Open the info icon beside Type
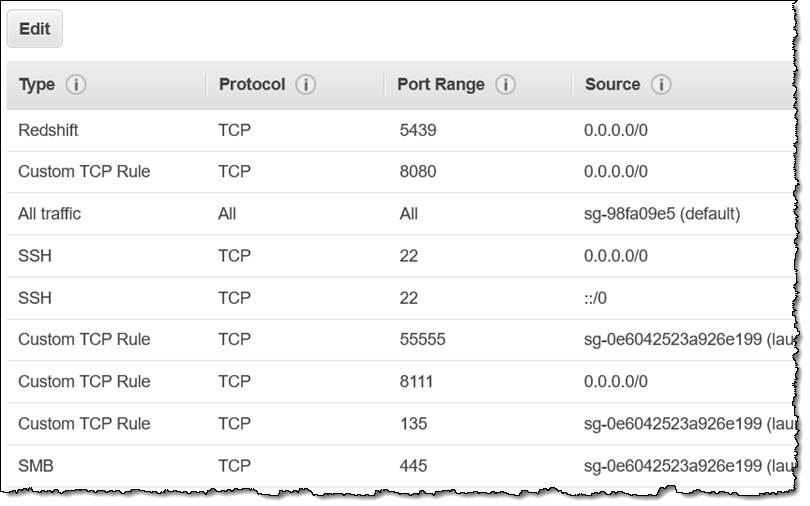The width and height of the screenshot is (810, 506). click(x=76, y=84)
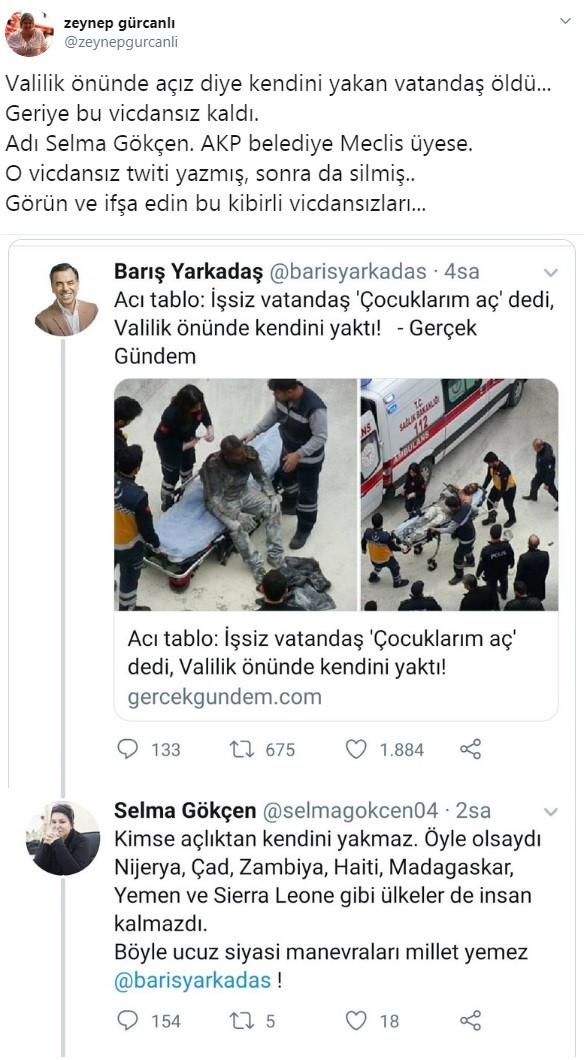Image resolution: width=584 pixels, height=1060 pixels.
Task: Click the retweet icon showing 5
Action: point(242,1019)
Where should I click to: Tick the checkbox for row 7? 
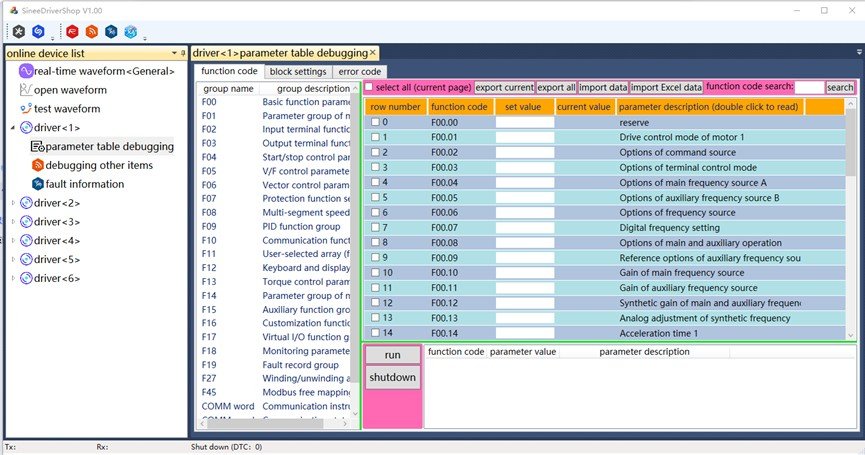pos(375,228)

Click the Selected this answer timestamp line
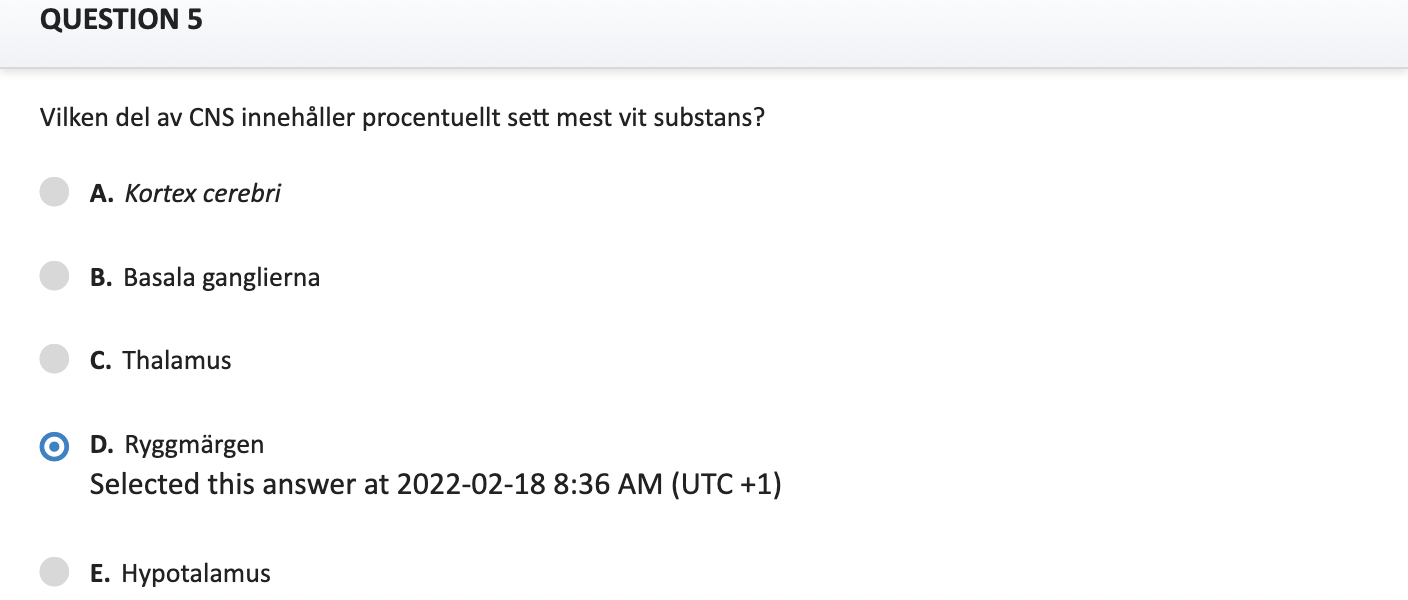(x=435, y=485)
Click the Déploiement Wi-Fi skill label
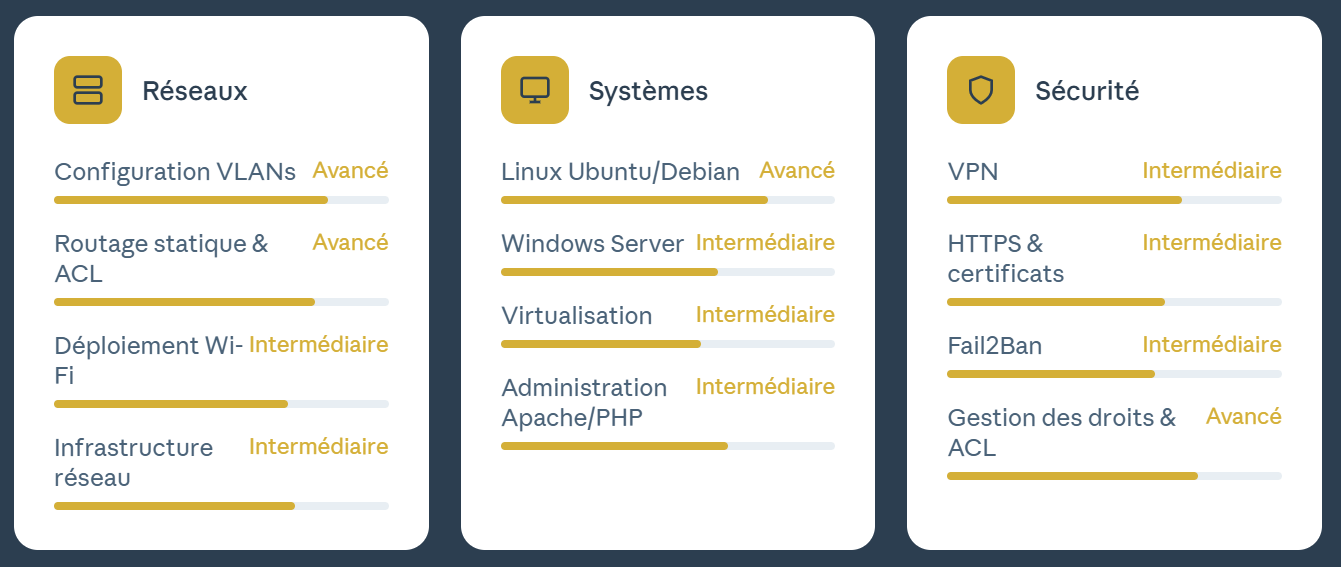The height and width of the screenshot is (567, 1341). [x=147, y=360]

• Work to complete:
With the images excluded, output every record verbatim.

• Response area:
Open the info icon beside Type
The width and height of the screenshot is (810, 506). click(x=76, y=84)
Image resolution: width=584 pixels, height=1060 pixels.
Task: Click the retweet icon showing 5
Action: point(242,1019)
Where should I click to: Tick the checkbox for row 7? 
pos(375,228)

Click the Selected this answer timestamp line
(x=435, y=485)
Click the Déploiement Wi-Fi skill label
The height and width of the screenshot is (567, 1341). [x=147, y=360]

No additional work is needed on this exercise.